▶ **What you have to do**:
Go through the entries below and retype them exactly, omitting each picture.

▶ **Input for this task**:
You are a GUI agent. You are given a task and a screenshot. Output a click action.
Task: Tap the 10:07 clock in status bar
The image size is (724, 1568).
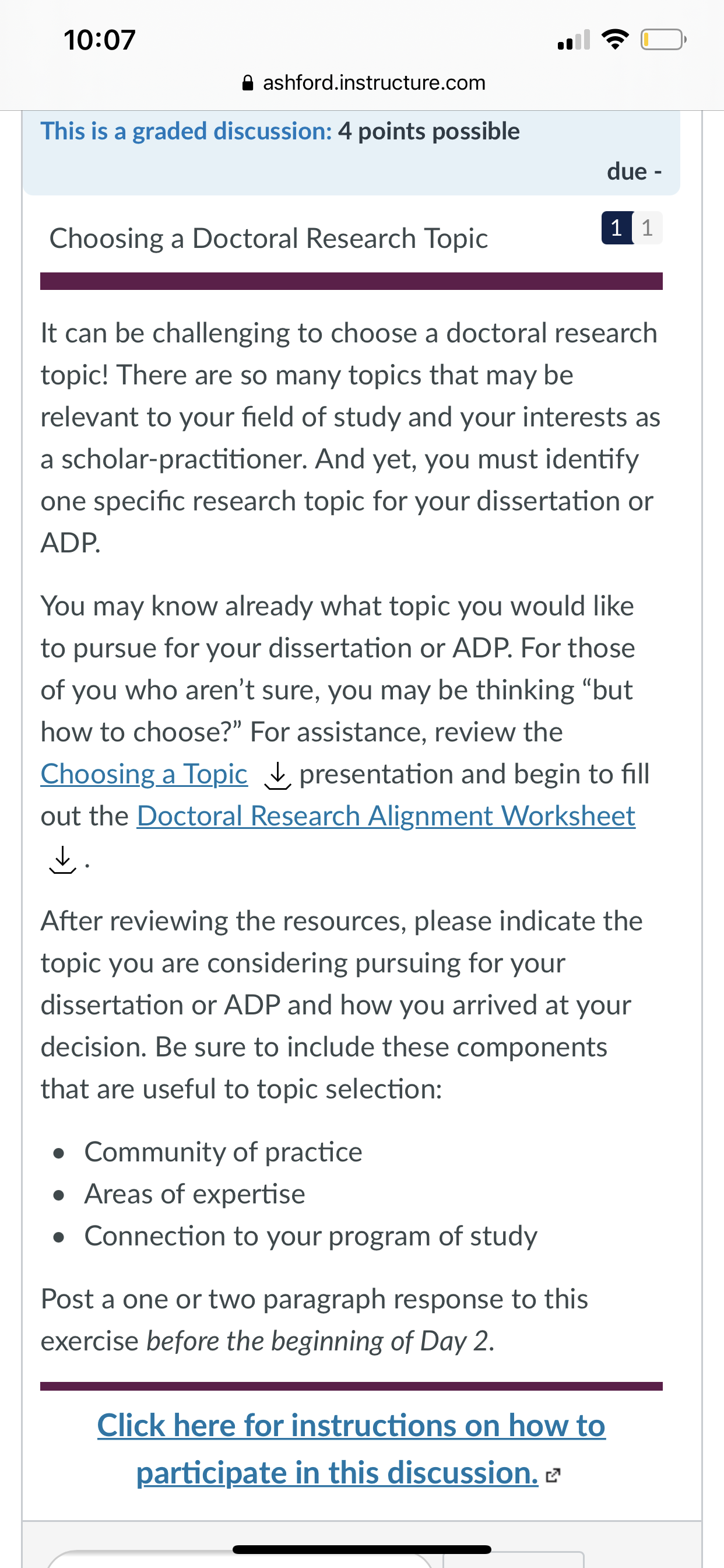[100, 40]
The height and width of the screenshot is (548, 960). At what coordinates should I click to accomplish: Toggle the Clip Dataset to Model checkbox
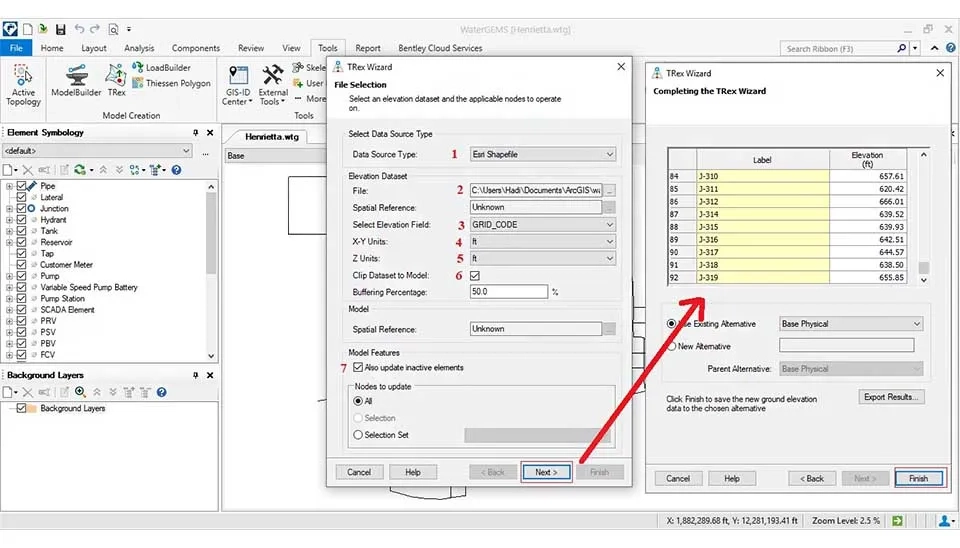(x=476, y=275)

▶ **Answer below**:
You are a GUI agent. You are given a task and a screenshot. Output a click action.
Task: Tap the 10:07 clock in status bar
The image size is (724, 1568).
[100, 40]
The height and width of the screenshot is (548, 960). At what coordinates should I click to accomplish: Toggle the Clip Dataset to Model checkbox
(x=476, y=275)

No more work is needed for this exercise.